I have promoted Family Planning ever since medical school. Upon my completion, I voluntarily gave sexual health talks, at local institutions including prison. A challenging thing to do in a culture where discussing sex, especially with unmarried young people is still taboo. In 2016, I was selected to become a World Contraception Day Ambassador and understanding what the needs were in my culture and the barriers to young people learning about family planning; I developed a phone application that contained information about the different types of contraception and where they can be accessed free of cost in Trinidad and Tobago.
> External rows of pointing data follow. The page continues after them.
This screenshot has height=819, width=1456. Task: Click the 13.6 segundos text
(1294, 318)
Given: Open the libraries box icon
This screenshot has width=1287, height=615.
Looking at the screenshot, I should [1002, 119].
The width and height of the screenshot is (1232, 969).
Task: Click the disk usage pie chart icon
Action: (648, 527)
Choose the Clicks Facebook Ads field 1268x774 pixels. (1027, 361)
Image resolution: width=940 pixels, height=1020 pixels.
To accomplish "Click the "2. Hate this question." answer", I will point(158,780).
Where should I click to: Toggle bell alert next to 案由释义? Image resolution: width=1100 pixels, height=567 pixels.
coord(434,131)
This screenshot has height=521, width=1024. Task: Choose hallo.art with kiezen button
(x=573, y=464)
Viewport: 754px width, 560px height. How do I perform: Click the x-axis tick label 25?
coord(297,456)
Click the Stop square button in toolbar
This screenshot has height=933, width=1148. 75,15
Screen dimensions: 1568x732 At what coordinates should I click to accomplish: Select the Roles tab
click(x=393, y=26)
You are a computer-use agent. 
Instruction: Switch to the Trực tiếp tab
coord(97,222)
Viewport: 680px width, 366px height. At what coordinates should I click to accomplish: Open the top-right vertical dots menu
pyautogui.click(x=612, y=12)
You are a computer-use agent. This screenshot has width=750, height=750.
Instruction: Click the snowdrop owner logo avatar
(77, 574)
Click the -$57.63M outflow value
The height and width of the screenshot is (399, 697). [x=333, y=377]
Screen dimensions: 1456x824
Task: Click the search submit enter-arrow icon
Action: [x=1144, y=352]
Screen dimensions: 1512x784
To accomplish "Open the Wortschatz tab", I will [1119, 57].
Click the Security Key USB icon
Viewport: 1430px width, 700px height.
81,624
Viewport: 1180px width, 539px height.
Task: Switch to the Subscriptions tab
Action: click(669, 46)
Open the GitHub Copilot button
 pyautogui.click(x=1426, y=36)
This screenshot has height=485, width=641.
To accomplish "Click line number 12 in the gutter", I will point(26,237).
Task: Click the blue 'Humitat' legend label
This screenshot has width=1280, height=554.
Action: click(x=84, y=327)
I also built a website and interviewed over 72 persons from different parts of Trinidad and Tobago, to find out their opinions on contraception.

What sparked your passion for family planning?

My passion for family planning originated from personal experience and the experience of persons close to me. I have had friends who for the lack of accurate FP information, made lifelong decisions that they have regretted. FP is so crucial to human living, yet not taught enough to young people. FP affects every aspect of human life, social, financial and emotional. My passion comes from wanting the best for my people.

Give one or two examples of how you display leadership in your family planning work.:

As World Contraception Day Ambassador, I managed a team of volunteers and a budget of $5000 USD to create a project that would be sustainable, with the greatest impact. My project had approximately 700 direct and 7401 indirect beneficiaries, media coverage and the development of mediums that could continually provide local information, a phone application, and a website. Young people in my country using the app, now have access to accurate information that they can relate to.

If you are named a winner of 120 under 40, how will you use this new platform and the $1000 grant to advance your work? :

Winning 120 under 40 would make a great impact on our efforts to make Familly Planning accessible to everyone in Trinidad and Tobago. I will use this grant to launch our phone application, so young people could have the correct information, and access to contraception using their cell phones free of cost. This is especially important in our culture where sexual health discussions are still taboo. We want to reach young people using mediums they can understand.